- Theatrical release poster
- Directed by: Smeep Kang
- Written by: Naresh Kathooria
- Story by: Shreya Srivastava; Vaibhav Suman;
- Produced by: Amardeep Grewal
- Starring: Gippy Grewal Tanu Grewal
- Cinematography: Baljit Singh Deo
- Edited by: Rohit Dhiman
- Production companies: East Sunshine Productions; SSR Picture Ltd;
- Distributed by: Omjee Cine world
- Release date: 20 October 2023;
- Running time: 150 minutes
- Country: India
- Language: Punjabi

= Maujaan Hi Maujaan =

2023 Indian Punjabi-language film

Maujaan Hi Maujaan (translation: Fun Only Fun) is a 2023 Indian Punjabi-language, comedy drama film directed by Smeep Kang. It is produced by Amardeep Grewal under East Sunshine Productions and SSR Picture Ltd. The film stars Gippy Grewal and Tanu Grewal in the lead roles. Initially, the film was scheduled to be released on 8 September 2023, but the film was theatrically released on 20 October 2023.

== Cast ==
- Gippy Grewal
- Tanu Grewal
- Binnu Dhillon
- Karamjit Anmol
- Jimmy Sharma
- B. N. Sharma
- Nasir Chinyoti
- Yograj Singh
- Hashneen Chauhan

== Production ==
In November 2022, the film was announced with Gippy Grewal, Binnu Dhillon, Tanu Grewal, Hashneen Chauhan and Karamjit Anmol joining the cast.
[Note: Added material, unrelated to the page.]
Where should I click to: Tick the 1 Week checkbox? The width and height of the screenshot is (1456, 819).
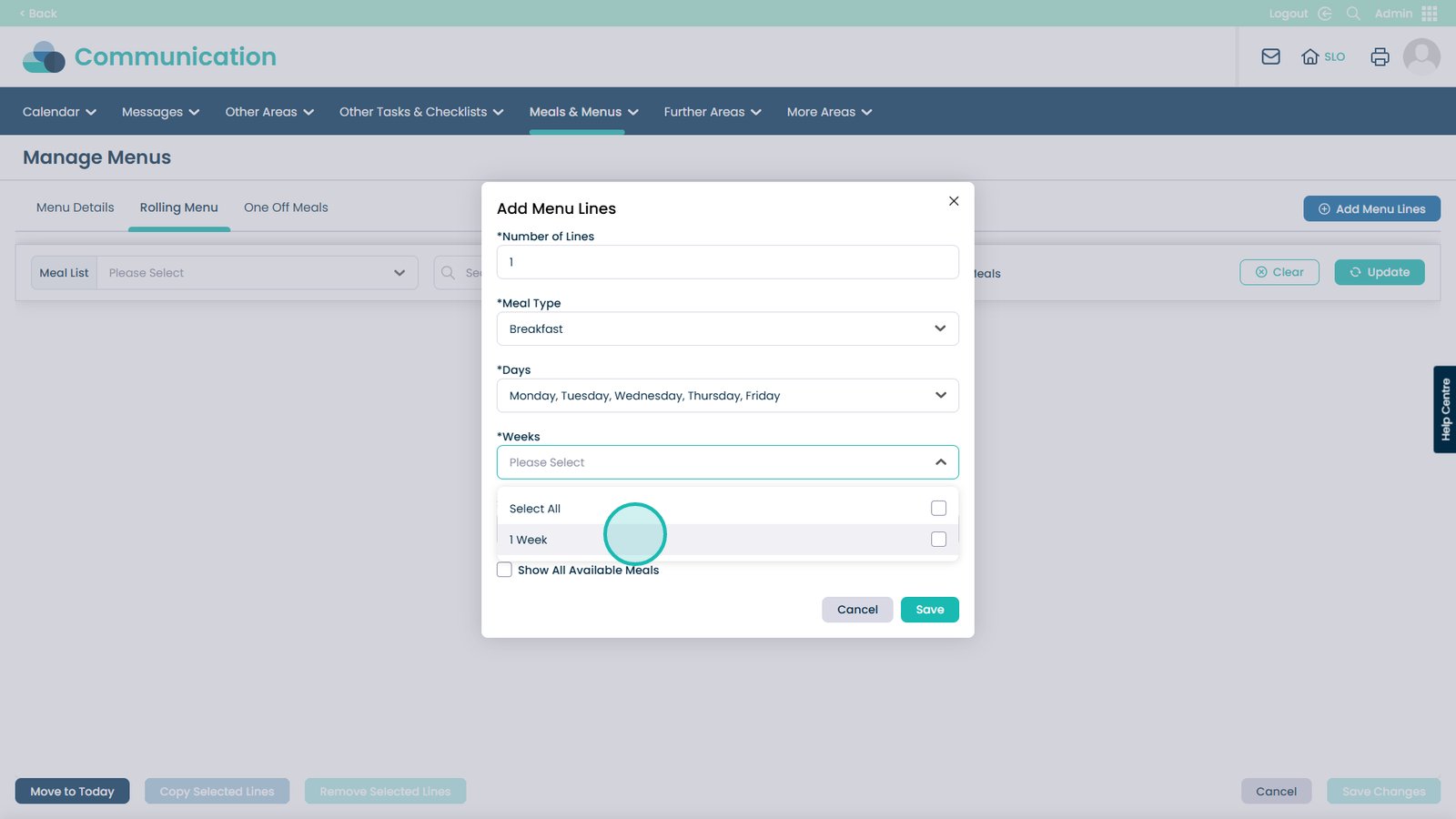pyautogui.click(x=938, y=540)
The principal photography of the film started in November 2022 and was wrapped in January 2023. The trailer of the film was released on 21 September 2023. The film cast sought blessings at the Kartarpur Sahib. The cast also promoted the film on Bigg Boss 17.

== Reception ==
Sheetal of The Tribune rated the film 0.5/5 stars. Jaspreet Nijher of The Times of India awarded the film 4/5 stars. Sukhpreet Kahlon of The Indian Express gave the film 4/5 stars.